For AMD Zen2 there is ARCH=x86-64-avx2, on older AVX2 is slow so they shouldn't be used for NNUE.

Mine says:

CXXFLAGS: -Wall -Wcast-qual -fno-exceptions -std=c++17  -pedantic -Wextra -Wshadow -m64 -DNDEBUG -O3 -DIS_64BIT -msse -msse3 -mpopcnt -DUSE_POPCNT -DUSE_AVX2 -mavx2 -DUSE_SSE42 -msse4.2 -DUSE_SSE41 -msse4.1 -DUSE_SSSE3 -mssse3 -DUSE_SSE3 -msse3 -DUSE_SSE2 -DUSE_PEXT -mbmi2 -flto
LDFLAGS:  -m64 -Wl,--no-as-needed -lpthread -Wall -Wcast-qual -fno-exceptions -std=c++17  -pedantic -Wextra -Wshadow -m64 -DNDEBUG -O3 -DIS_64BIT -msse -msse3 -mpopcnt -DUSE_POPCNT -DUSE_AVX2 -mavx2 -DUSE_SSE42 -msse4.2 -DUSE_SSE41 -msse4.1 -DUSE_SSSE3 -mssse3 -DUSE_SSE3 -msse3 -DUSE_SSE2 -DUSE_PEXT -mbmi2 -flto

/proc/cpuinfo
processor       : 0
vendor_id       : GenuineIntel
cpu family      : 6
model           : 94
model name      : Intel(R) Core(TM) i7-6700 CPU @ 3.40GHz
stepping        : 3
microcode       : 0xd6
cpu MHz         : 3699.865
cache size      : 8192 KB
physical id     : 0
siblings        : 8
core id         : 0
cpu cores       : 4
apicid          : 0
initial apicid  : 0
fpu             : yes
fpu_exception   : yes
cpuid level     : 22
wp              : yes
flags           : fpu vme de pse tsc msr pae mce cx8 apic sep mtrr pge mca cmov pat pse36 clflush dts acpi mmx fxsr sse sse2 ss ht tm pbe syscall nx pdpe1gb rdtscp lm constant_tsc art arch_perfmon pebs bts rep_good nopl xtopology nonstop_tsc aperfmperf eagerfpu pni pclmulqdq dtes64 monitor ds_cpl vmx smx est tm2 ssse3 sdbg fma cx16 xtpr pdcm pcid sse4_1 sse4_2 x2apic movbe popcnt tsc_deadline_timer aes xsave avx f16c rdrand lahf_lm abm 3dnowprefetch invpcid_single intel_pt ssbd ibrs ibpb stibp tpr_shadow vnmi flexpriority ept vpid fsgsbase tsc_adjust bmi1 hle avx2 smep bmi2 erms invpcid rtm mpx rdseed adx smap clflushopt xsaveopt xsavec xgetbv1 dtherm ida arat pln pts hwp hwp_notify hwp_act_window hwp_epp md_clear spec_ctrl intel_stibp flush_l1d
bogomips        : 6816.00
clflush size    : 64
cache_alignment : 64
address sizes   : 39 bits physical, 48 bits virtual
power management:

@noobpwnftw I seem to measure 1.5% slowdown using bmi2 (on zen2, branch vs master)... is that similar to your number ? There are a few extra branches (basically check for nnue being enabled) that could cause a slight slowdown. Other reason could of course be code generation due to the different flags.

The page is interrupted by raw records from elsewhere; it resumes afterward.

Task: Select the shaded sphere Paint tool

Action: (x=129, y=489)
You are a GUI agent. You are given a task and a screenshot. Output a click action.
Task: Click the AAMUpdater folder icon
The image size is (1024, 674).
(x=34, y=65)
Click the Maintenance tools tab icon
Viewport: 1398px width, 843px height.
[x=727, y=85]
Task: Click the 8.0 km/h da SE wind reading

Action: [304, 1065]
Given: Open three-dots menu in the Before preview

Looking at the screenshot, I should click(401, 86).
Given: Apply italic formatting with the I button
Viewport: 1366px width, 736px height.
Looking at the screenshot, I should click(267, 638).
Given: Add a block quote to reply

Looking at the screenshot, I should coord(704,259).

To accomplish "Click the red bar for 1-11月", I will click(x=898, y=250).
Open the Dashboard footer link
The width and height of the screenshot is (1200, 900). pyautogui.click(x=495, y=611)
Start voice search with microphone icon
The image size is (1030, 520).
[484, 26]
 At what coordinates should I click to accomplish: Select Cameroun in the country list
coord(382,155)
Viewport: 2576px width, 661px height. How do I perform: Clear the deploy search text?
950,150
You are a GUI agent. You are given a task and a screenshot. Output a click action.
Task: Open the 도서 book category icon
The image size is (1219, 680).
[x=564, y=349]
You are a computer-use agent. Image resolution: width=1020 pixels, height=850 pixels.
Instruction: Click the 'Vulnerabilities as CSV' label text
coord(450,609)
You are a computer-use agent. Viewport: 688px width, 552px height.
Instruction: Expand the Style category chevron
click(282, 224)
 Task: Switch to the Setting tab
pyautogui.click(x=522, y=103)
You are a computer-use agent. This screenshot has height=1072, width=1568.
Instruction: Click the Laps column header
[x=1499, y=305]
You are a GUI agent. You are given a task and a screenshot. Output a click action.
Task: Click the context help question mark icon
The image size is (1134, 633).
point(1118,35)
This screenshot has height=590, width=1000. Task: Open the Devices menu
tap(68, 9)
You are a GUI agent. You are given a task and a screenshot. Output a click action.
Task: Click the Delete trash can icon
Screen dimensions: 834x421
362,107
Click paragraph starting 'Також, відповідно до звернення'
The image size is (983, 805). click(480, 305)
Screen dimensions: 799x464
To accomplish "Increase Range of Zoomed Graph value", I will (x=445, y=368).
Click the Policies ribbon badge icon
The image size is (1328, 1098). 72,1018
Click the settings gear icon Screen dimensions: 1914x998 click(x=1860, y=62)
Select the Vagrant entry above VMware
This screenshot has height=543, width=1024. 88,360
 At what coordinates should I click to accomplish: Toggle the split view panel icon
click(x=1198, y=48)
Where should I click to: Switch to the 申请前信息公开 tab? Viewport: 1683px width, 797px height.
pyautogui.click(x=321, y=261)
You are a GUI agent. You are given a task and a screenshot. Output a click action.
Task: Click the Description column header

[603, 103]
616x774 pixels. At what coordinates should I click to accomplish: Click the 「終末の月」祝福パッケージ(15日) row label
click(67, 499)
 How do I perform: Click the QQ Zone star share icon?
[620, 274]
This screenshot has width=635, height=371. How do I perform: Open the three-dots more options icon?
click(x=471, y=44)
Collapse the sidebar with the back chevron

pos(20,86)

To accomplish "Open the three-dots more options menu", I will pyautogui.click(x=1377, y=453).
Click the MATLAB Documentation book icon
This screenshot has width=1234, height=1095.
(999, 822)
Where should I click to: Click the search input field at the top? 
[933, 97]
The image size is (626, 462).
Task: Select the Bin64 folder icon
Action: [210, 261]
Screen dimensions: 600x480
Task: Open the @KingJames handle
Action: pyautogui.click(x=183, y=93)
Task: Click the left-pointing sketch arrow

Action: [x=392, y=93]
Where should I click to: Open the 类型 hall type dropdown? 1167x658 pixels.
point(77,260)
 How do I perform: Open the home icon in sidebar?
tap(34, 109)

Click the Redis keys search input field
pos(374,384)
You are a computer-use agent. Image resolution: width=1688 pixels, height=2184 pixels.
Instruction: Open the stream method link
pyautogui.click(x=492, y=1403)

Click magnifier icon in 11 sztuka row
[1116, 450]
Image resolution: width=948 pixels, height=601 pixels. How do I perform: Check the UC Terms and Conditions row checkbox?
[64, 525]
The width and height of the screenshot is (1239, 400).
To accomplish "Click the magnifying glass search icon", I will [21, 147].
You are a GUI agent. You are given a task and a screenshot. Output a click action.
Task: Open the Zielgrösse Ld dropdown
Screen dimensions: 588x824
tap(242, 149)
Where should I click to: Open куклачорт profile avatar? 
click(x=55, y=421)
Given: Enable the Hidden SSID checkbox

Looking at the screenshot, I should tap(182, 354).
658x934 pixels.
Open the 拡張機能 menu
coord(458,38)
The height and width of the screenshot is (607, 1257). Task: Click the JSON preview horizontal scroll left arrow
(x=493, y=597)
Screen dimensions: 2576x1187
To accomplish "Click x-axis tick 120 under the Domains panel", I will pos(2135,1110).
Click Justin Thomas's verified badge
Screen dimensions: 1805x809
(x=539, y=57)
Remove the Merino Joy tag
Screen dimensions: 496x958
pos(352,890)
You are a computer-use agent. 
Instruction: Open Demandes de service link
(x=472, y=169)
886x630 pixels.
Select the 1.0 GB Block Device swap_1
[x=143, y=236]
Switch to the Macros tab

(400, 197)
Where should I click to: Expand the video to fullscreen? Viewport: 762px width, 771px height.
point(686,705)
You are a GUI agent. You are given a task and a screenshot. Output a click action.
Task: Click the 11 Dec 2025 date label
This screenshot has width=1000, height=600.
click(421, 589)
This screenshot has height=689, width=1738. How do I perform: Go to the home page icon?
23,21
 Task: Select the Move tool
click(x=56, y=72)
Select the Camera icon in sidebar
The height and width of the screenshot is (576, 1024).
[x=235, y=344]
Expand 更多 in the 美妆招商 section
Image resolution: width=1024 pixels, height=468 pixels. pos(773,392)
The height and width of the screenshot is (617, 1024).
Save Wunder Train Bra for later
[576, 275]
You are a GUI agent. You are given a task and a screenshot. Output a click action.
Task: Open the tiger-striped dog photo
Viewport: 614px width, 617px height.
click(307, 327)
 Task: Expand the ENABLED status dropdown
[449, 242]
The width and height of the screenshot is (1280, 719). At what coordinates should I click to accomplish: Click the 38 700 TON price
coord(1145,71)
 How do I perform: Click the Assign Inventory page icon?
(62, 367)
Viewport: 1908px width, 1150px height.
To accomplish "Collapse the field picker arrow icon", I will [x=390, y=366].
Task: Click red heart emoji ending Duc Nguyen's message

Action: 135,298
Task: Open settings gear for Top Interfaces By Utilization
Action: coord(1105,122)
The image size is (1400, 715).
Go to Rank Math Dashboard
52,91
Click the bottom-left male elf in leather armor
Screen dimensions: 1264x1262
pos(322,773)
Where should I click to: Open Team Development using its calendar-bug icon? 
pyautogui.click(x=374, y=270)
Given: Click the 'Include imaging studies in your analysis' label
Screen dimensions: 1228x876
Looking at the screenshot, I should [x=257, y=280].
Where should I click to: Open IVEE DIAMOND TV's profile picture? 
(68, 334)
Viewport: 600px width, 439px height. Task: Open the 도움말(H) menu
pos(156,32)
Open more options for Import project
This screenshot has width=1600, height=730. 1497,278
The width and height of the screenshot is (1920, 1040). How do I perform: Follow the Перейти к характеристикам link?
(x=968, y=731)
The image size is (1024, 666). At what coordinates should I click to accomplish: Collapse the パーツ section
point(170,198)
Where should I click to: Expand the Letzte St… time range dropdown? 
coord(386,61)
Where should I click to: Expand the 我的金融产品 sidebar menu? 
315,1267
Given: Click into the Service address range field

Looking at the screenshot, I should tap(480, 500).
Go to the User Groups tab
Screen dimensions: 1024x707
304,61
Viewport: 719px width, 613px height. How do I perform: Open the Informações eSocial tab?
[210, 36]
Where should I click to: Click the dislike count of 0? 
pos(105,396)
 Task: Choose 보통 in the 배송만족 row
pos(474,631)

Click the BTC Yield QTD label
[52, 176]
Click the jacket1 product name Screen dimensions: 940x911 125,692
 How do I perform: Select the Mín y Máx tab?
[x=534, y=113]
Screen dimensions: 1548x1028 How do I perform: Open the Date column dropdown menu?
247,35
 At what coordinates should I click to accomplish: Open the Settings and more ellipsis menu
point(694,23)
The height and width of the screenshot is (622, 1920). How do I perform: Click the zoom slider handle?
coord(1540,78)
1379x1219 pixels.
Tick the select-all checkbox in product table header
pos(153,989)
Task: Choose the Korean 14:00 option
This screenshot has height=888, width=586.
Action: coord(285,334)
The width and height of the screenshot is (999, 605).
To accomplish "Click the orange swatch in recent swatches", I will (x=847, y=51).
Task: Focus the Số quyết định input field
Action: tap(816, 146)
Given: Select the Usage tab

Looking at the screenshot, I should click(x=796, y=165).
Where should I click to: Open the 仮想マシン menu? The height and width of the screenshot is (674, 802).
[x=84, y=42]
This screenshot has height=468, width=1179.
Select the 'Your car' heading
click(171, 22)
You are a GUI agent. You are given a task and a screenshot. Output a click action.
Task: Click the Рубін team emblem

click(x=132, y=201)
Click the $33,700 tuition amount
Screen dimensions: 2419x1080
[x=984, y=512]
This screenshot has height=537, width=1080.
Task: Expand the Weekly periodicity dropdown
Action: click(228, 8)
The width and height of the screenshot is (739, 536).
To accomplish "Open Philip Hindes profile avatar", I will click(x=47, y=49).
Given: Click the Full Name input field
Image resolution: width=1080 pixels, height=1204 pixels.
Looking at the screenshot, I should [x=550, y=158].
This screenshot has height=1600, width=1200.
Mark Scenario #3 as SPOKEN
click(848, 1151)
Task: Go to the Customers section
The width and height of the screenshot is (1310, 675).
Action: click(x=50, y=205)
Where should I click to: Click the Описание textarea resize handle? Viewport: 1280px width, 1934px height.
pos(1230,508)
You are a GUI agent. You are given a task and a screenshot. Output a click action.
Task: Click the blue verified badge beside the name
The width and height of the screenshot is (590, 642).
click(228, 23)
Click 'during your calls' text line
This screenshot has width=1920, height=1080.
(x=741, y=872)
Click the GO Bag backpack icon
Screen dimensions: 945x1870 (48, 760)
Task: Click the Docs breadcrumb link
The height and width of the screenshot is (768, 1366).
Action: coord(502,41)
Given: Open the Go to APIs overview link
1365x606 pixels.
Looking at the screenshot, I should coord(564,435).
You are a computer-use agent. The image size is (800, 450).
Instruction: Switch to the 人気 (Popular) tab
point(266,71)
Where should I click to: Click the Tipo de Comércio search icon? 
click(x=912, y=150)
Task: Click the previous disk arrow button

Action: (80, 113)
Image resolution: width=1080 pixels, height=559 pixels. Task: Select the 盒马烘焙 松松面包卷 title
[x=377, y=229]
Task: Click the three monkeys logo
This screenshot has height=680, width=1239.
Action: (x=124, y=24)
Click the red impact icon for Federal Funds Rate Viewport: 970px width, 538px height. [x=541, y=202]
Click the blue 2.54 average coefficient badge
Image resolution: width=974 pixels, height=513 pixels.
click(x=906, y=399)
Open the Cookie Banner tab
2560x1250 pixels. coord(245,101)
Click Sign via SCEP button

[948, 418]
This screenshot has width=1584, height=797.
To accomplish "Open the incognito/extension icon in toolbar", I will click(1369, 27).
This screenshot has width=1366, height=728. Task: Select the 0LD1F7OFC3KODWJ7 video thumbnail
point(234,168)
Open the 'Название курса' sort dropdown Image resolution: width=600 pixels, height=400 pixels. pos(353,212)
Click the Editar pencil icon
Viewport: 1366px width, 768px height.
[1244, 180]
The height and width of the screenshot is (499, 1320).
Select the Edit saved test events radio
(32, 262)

@vondele Yes, a minor one, but it does run a bit slower for whatever reason.

Options are the same I used. You have Skylake, I tested on Kaby Lake but it should be the same basically. Obviously some very slight slowdown is expected but this is no problem.

A Git repo containing frequent-changing binary files should be cloned for obvious reasons. However, you can still put many files there and have Github host them for you, like the current book repo. Fishtest can implement an extra field of input for such a file to be downloaded upon use and cache locally.

Nice.
And to submit an eval...maybe a button or link to open a dialog box for uploading the file, which would get placed in the testing queue.
Currently nnue allows the nn.bin to be named anything...
So perhaps a strict naming convention...some unique identifier may be needed.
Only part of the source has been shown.